L’invito del Vaticano, includendo stavolta espressamente “politici e giudici”, non poteva essere più cristallino nella sua ingerenza nelle cose politiche e giuridiche italiane. Il Vaticano, da due anni a questa parte, non parla più di alte questioni teologiche o spirituali, ma scende nell’arena politica della Repubblica in modo ormai franco e alquanto prosaico. A questo cambio di passo dello Stato della Chiesa, l’intera classe politica italiana risponde – a differenza di cento o centocinquanta anni fa – baciando la pantofola, nella errata convinzione che il “laikos” italiano condivida su tutto, nel 2007, le parole e il punto di vista del papa e delle sue gerarchie. È così che il concetto di “laicità dello Stato” si perde: i crocifissi tornano a essere considerati come un simbolo nazionale, la scuola privata cattolica viene largamente finanziata dallo Stato in barba all’articolo 33 della Costituzione, mentre al contempo chi pensa sia l’ora di rispolverare un po’ di tradizionale anticlericalismo viene additato come un bestemmiatore in chiesa. A noi ci piace pensare che l’Italia non sia ancora una grande immensa chiesa. Ci piace credere che a Roma sieda ancora solo un Parlamento della Repubblica che non si faccia influenzare dagli ordini del monarca assoluto ospitato in città. Crediamo, soprattutto che chi abbia voglia di riprendere il punto di vista di Garibaldi e di Machiavelli sul potere politico della Chiesa abbia completo diritto di cittadinanza. In nome proprio della laicità dello Stato.

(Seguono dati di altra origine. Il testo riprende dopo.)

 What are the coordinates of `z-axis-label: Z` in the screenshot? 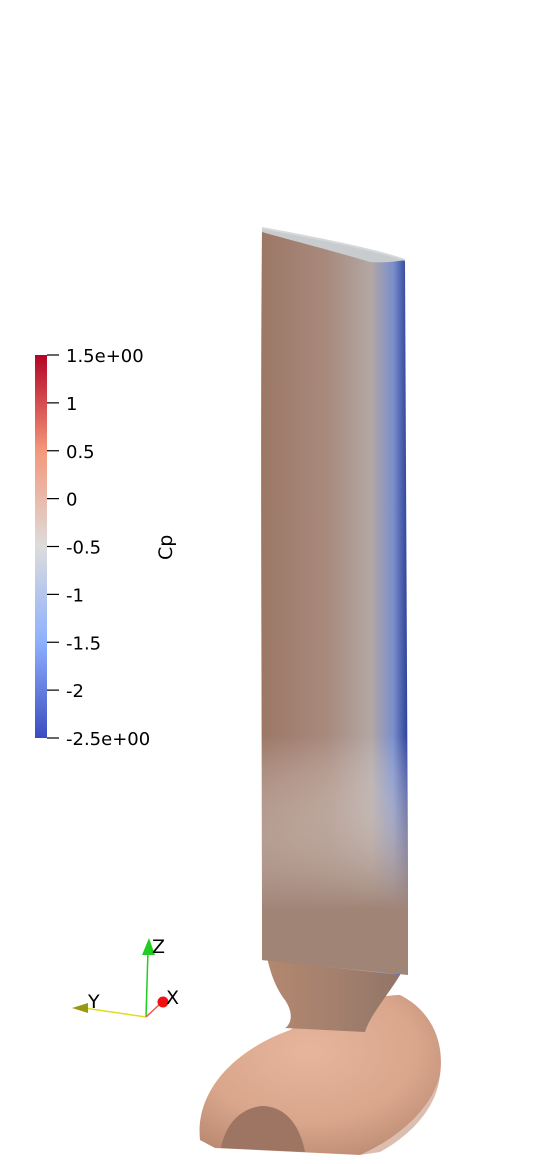 It's located at (158, 947).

*L’autore di questo articolo non sostiene e non vota per il Partito Democratico
5 risposte a “Laicità e anticlericalismo – Sciltian Gastaldi*”
Segnalo un interessante post su matrimoni e adozioni basato sull’inversione dei ruoli canonici: semplice ma efficace.

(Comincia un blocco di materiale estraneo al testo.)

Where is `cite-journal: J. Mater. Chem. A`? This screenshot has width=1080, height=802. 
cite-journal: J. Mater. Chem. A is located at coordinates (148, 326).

Eh, lo conosco talmente bene che l’ho accluso come appendice a un mio libro più d’un anno fa. 🙂
Penso che al luogo della definizione greca di “laico”, oggi, sia più in voga quella medievale di pensiero agostiniano e ciòè di “non togato” cioè inferiore di colui che la veste porporata indossa!
Gian, pensi male 🙂
L’etimologia di un termine, come dice l’etimologia del termine “etimologia” 🙂 serve a indagare la ragione e l’origine delle parole di un discorso. Il pensiero di Agostino sul significato del termine “laico” è molto posteriore alla nascita del termine “laico” ed è assai lontano dal senso etimologico della parola. Insomma, è un pensiero fazioso, e difficilmente poteva essere altrimenti, trattandosi di uno dei padri del pensiero cristiano.
Mi sembra un buon riassunto dell’influenza del Vaticano nella storia italiana, anche se sono omesse tante cose, quali ad esempio, che se non ci fosse stata la Chiesa e il clericalismo, l’Italia sarebbe finita nell’inferno in terra , ovvero quel comunismo di cui oggi tanti si dimenticano e chi allora (ma solo 10 anni fa) si definiva ancora comunista, oggi si presenta come un campione del pensiero liberale. Si dimentica che certi valori che la Chiesa sostiene possono essere e spesso sono, valori condivisi dai laici, ovvero anche da noi. Certo, non esiste al mondo democrazia le cui leggi siano subito, o persino prima di essere emanate, esaminate da un altro parlamento di Stato straniero e questa è sicuramente una grave anomalia dell’Italia, ma forse più di chi ci governa attualmente perchè come leggi sull’aborto e sul divorzio sono state approvate anche contro il parere della Chiesa.